Edit the records starting with the line that contains "Click the left unit Super Fuse cap" and going on through the end of the records, replacing "Enable" with "Activate" and leaving everything else unchanged, and omit the pictures from your answer.

_RAW RECORDS:_
## Start
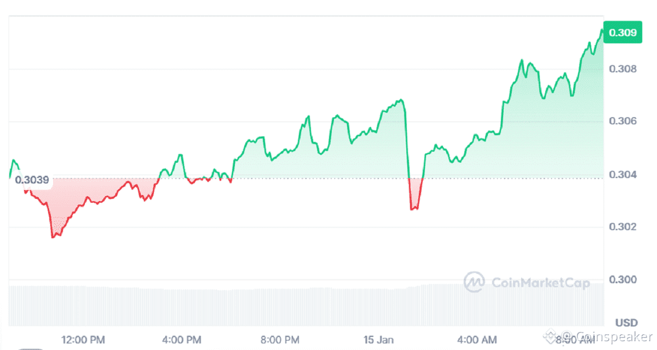Screen dimensions: 657x350
Task: Click the 15 Jan date marker
Action: click(x=378, y=340)
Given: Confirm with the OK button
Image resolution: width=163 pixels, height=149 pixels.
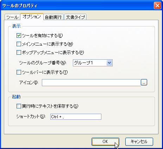Looking at the screenshot, I should [105, 142].
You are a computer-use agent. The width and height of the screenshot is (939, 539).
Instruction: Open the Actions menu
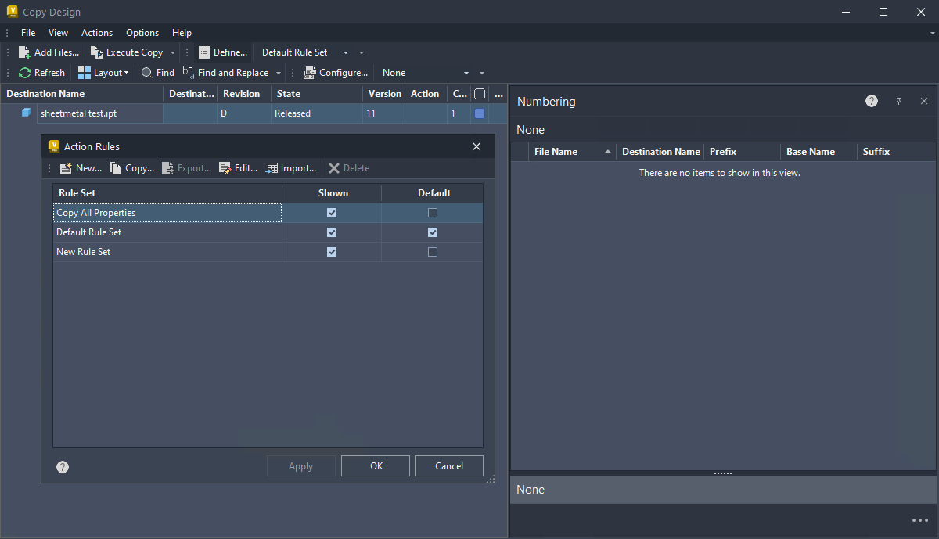pyautogui.click(x=97, y=32)
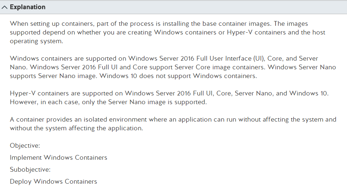Click the Explanation header title

(28, 7)
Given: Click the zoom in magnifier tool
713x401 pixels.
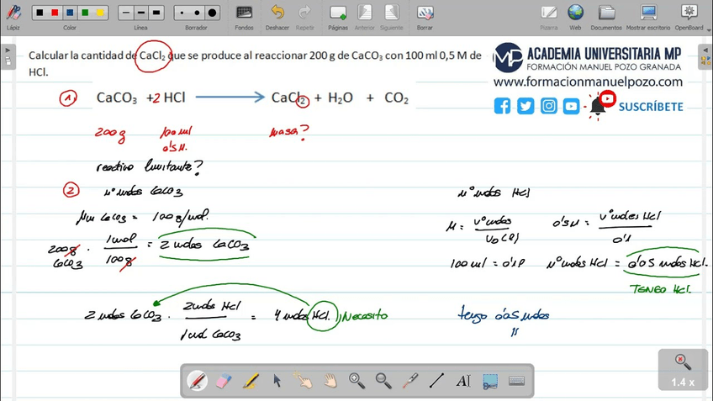Looking at the screenshot, I should click(357, 381).
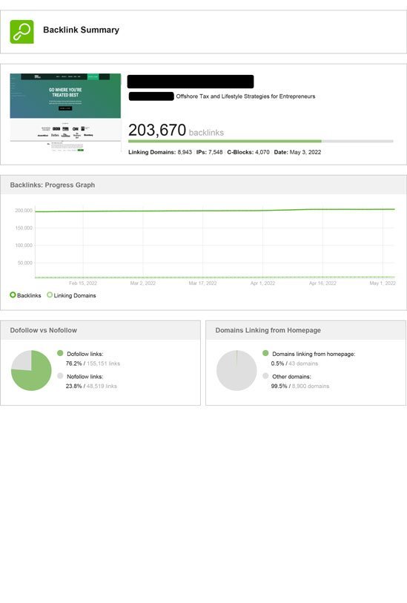The image size is (407, 603).
Task: Click the May 1, 2022 date marker
Action: (x=383, y=283)
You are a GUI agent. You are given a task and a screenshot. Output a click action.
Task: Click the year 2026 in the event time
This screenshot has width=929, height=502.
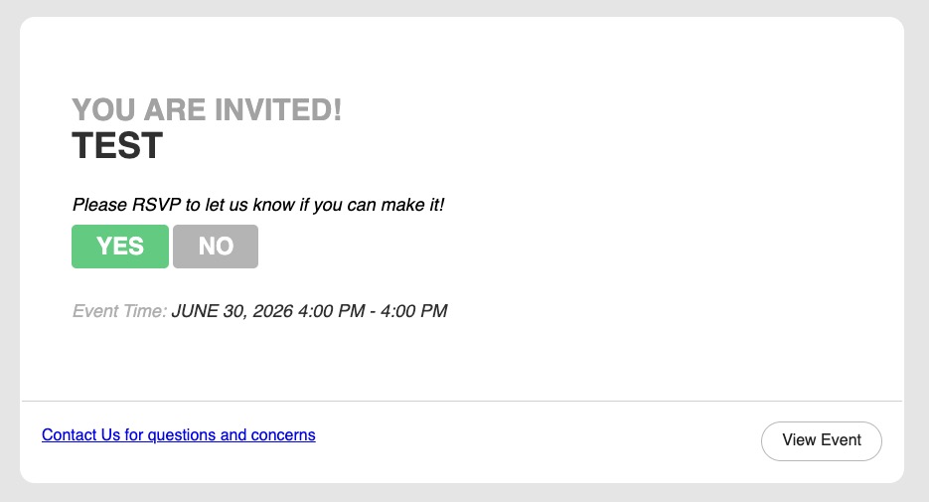(272, 311)
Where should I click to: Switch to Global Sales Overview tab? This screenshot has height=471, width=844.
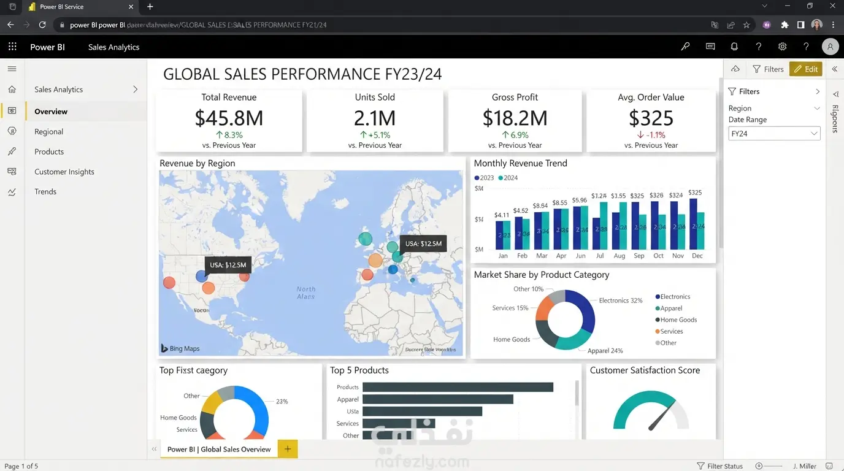218,449
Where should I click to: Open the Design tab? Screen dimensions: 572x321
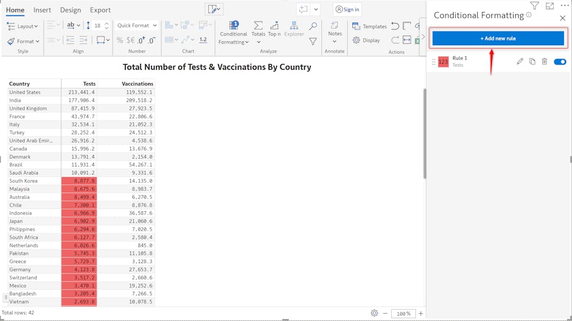pyautogui.click(x=70, y=10)
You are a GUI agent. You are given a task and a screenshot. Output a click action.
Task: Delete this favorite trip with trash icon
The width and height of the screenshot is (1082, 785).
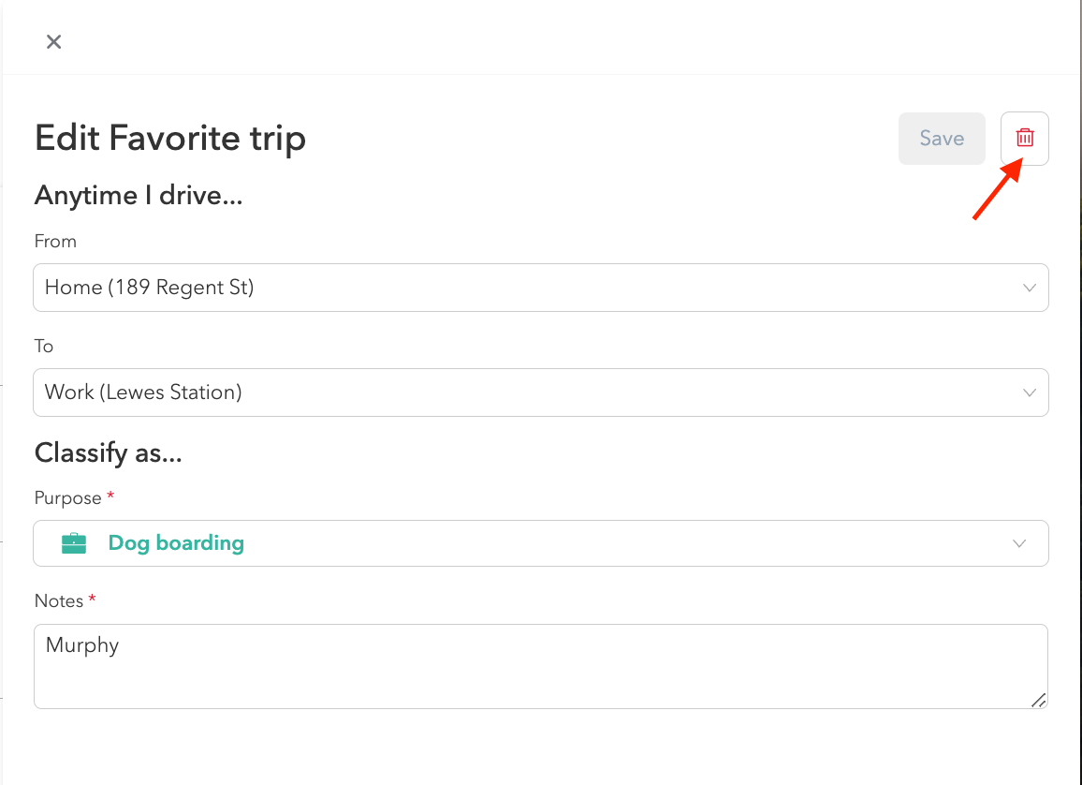(x=1025, y=139)
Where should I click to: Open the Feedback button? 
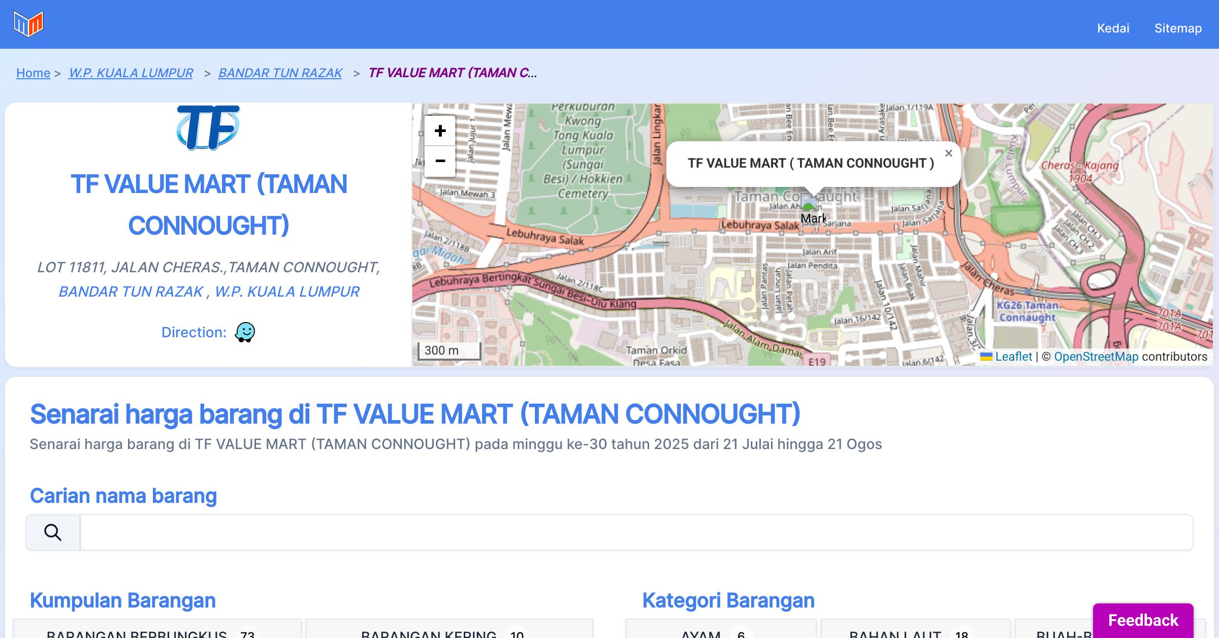coord(1143,620)
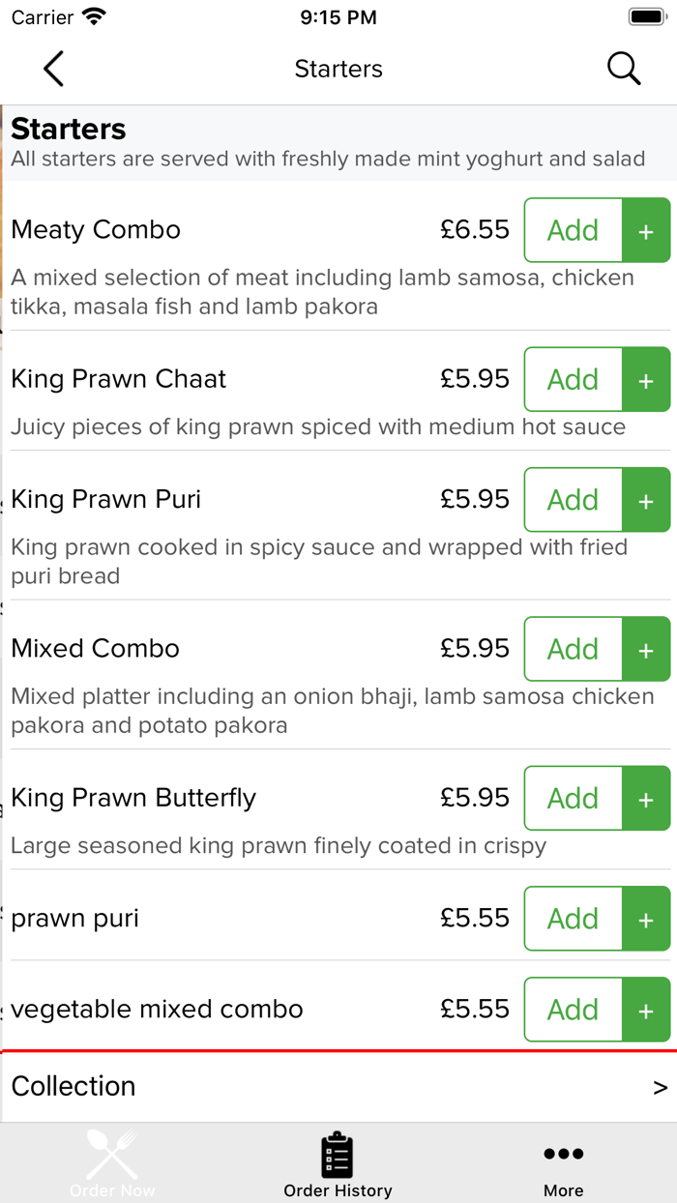Image resolution: width=677 pixels, height=1203 pixels.
Task: Tap the plus icon for King Prawn Chaat
Action: tap(646, 380)
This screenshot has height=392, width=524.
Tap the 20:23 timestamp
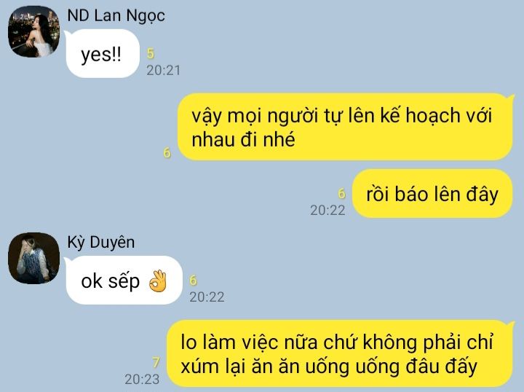(142, 380)

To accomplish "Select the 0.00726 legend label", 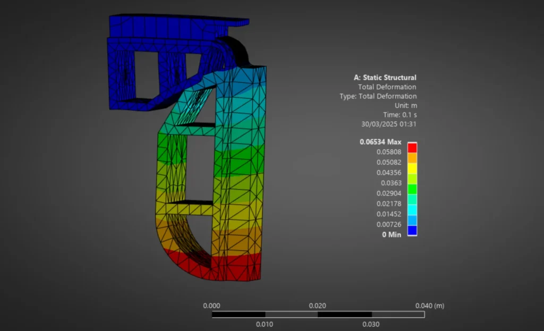I will coord(389,224).
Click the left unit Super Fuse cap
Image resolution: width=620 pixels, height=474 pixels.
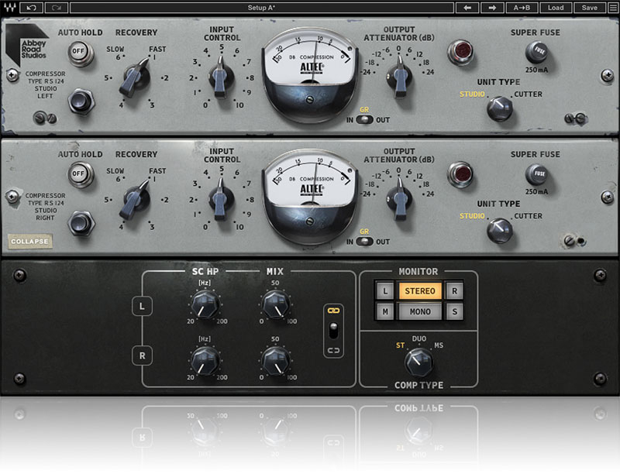click(x=536, y=53)
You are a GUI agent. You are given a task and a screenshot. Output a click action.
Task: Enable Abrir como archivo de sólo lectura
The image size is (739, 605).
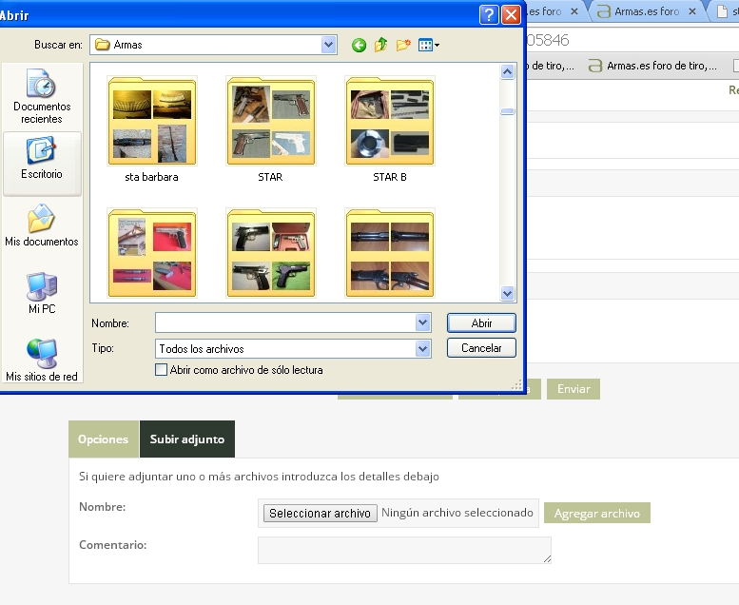162,370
## End
_ANSWER TO THIS EXERCISE:_
Click the left unit Super Fuse cap
Image resolution: width=620 pixels, height=474 pixels.
click(x=536, y=53)
You are a GUI agent. You are given a task and a screenshot. Output a click action.
Task: Activate Abrir como archivo de sólo lectura
The image size is (739, 605).
162,370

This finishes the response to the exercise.